Michael Kramer, an attorney for Larry Neace, filed a motion for reconsideration with the board Monday. The motion argues the punishment was too harsh and did not fit the facts of the case. The board could have suspended Neace for 60 days, Kramer said.. . . In a six-page motion, Kramer wrote that the board lacked good cause to fire Neace.
Kramer said that the board's policy was ambiguous and that Neace's rules never had been challenged. He also cited Neace's teaching experience as a reason to keep him.
Kramer said he still plans to appeal the Gwinnett board's decision to the State Board of Education.
The Gwinnett Daily Post adds some information that, objectively, supports Neace:
Neace’s attorneys, appointed by the Georgia Association of Educators, asked the Gwinnett County school board to reconsider the termination and consider another punishment, citing Neace’s “unblemished” 23 years of service.“He had never been disciplined for anything and had nothing but satisfactory evaluations in those 23 years,” said a document sent to all of the board members and the school system’s attorney. “The obvious lack of any past incident in Mr. Neace’s employment is a clear predictor of the complete unlikelihood of any future events.”
Neace said his attorneys will also file an appeal with the Georgia Department of Education before June 6.
The story was covered on NPR this past Monday by the Atlanta affiliate in a story you can listen to here. I think it's a fair wrap-up of the tale, and you'll get to hear Larry Neace defend himself. He says that the class in question had 20 minutes left before the bell rang, and so he told the students to begin an assignment to be turned in the next morning; he adds that every student knew his policy against wasting time in class. To boot, a student says that many of her peers go to sleep in their classes, including some who sit in the front row. Neace, it appears, was doing what he could to get his charges to participate in class, but the County didn't agree with his tactics.
Neace's tale has received international attention, as the Globe and Mail has a story today that paints a sympathetic picture of the dismissed teacher.

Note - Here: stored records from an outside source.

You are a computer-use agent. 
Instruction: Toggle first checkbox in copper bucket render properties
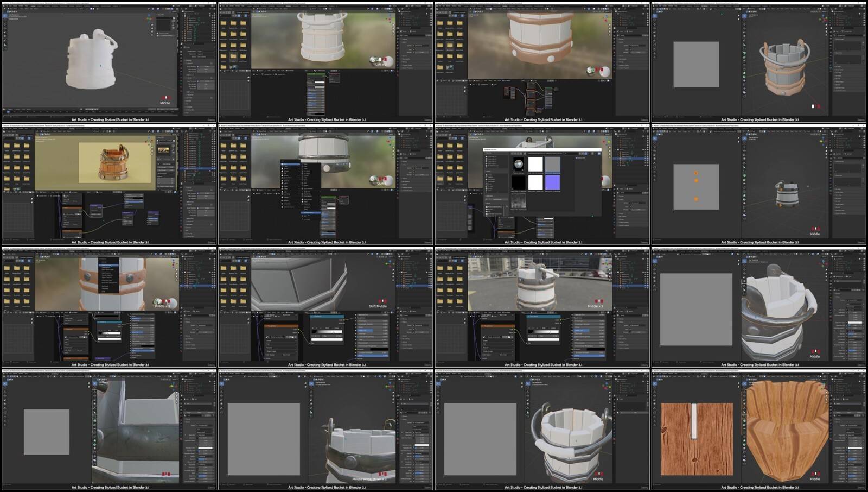(197, 193)
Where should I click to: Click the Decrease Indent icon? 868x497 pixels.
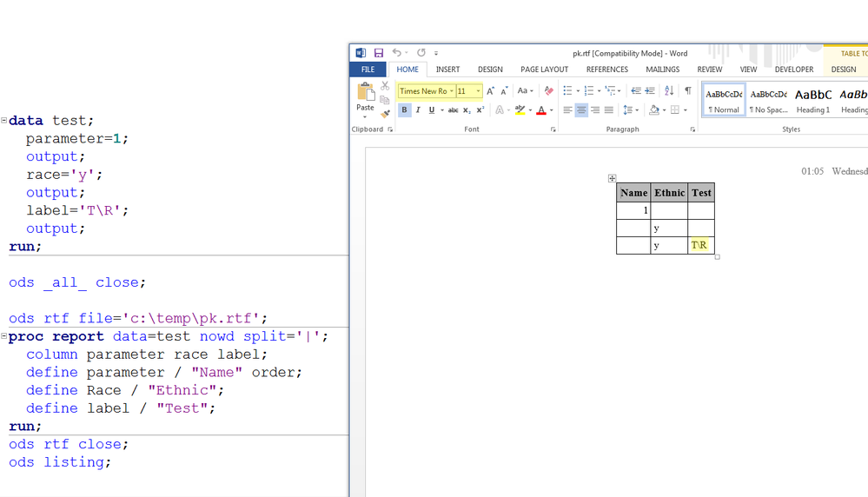(x=635, y=90)
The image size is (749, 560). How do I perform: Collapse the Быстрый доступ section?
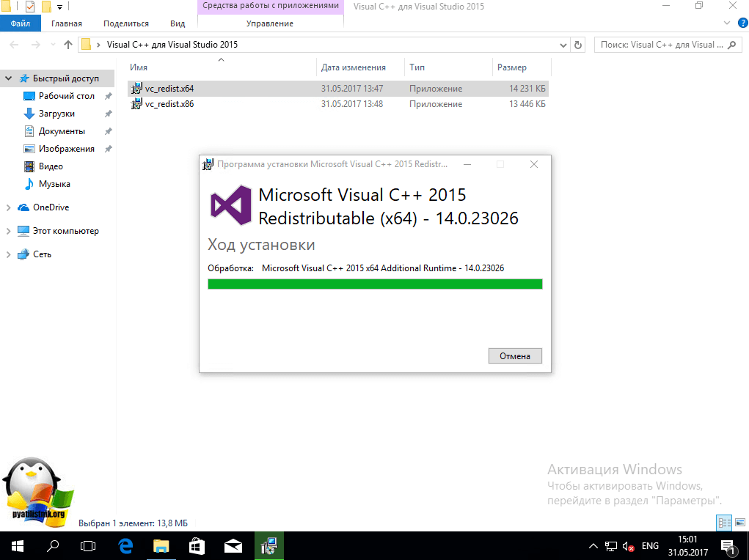coord(8,78)
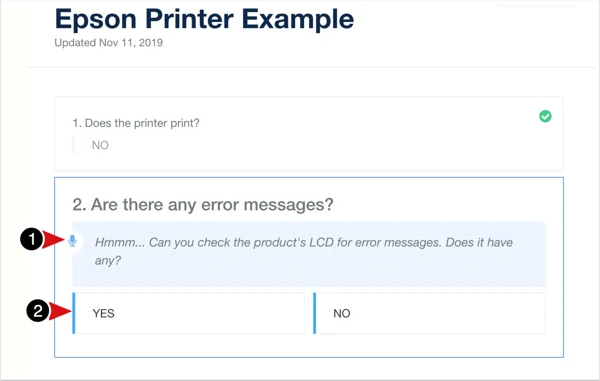Click the black circle marker numbered 2
The height and width of the screenshot is (381, 600).
click(38, 310)
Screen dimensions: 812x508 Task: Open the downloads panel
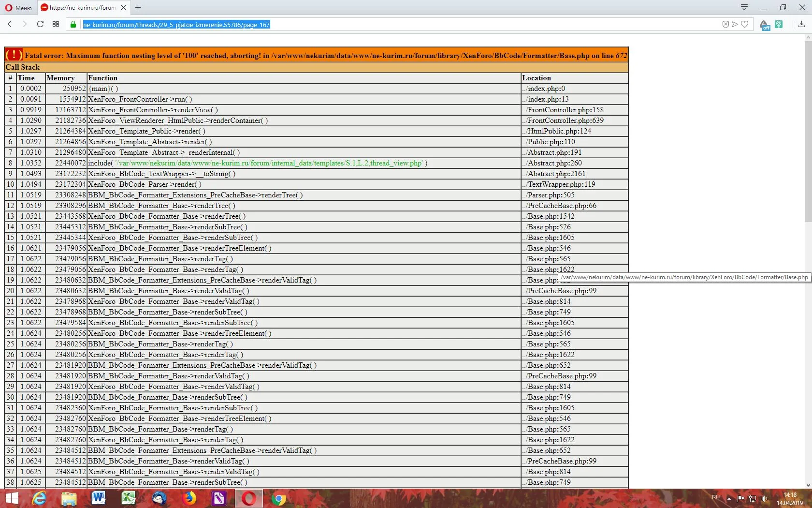(801, 25)
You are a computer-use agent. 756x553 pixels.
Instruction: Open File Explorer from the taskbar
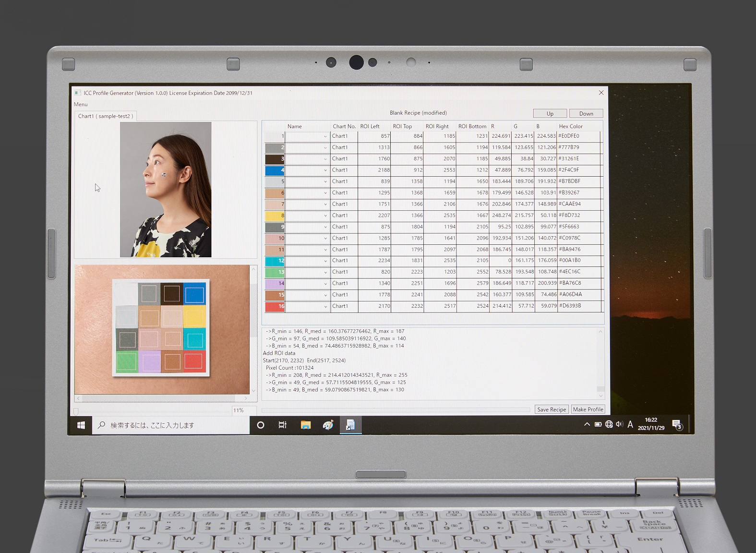tap(305, 425)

In fact, this is the best single story I've found on the whole sorry tale, and I urge you to read it in its entirety. It's also notable that the reporter, William Lin, quotes Michael King, who blogs at Ramblings' Journal, as a source, an excellent sign that some of our Canadian friends understand the importance that bloggers can play in producing a more accurate story:
Some on-line commentators have echoed the sentiment:
"This is a case of a pampered football player and a school administration whose priorities are completely screwed up. The principal is obviously more concerned about this football player than about education and commensurate discipline," wrote the Ramblings' Journal, an on-line conservative blog.
Lin's piece ends with this key information, which I hadn't read elsewhere, and an apt observation from an education professor who gets it:
The footballer is actually a good student, Mr. Neace said. And because the assignment held such small weight, it wouldn't have changed his grade-point average.Sally Zepeda, a teacher-supervision expert at the University of Georgia, said that although she thinks the school has the legal right to fire Mr. Neace, it shouldn't have.
"One of things that is very sad is that a teacher is fired for upholding a classroom rule that has seemed to work."
I'll stay atop the Neace story as his appeal progresses.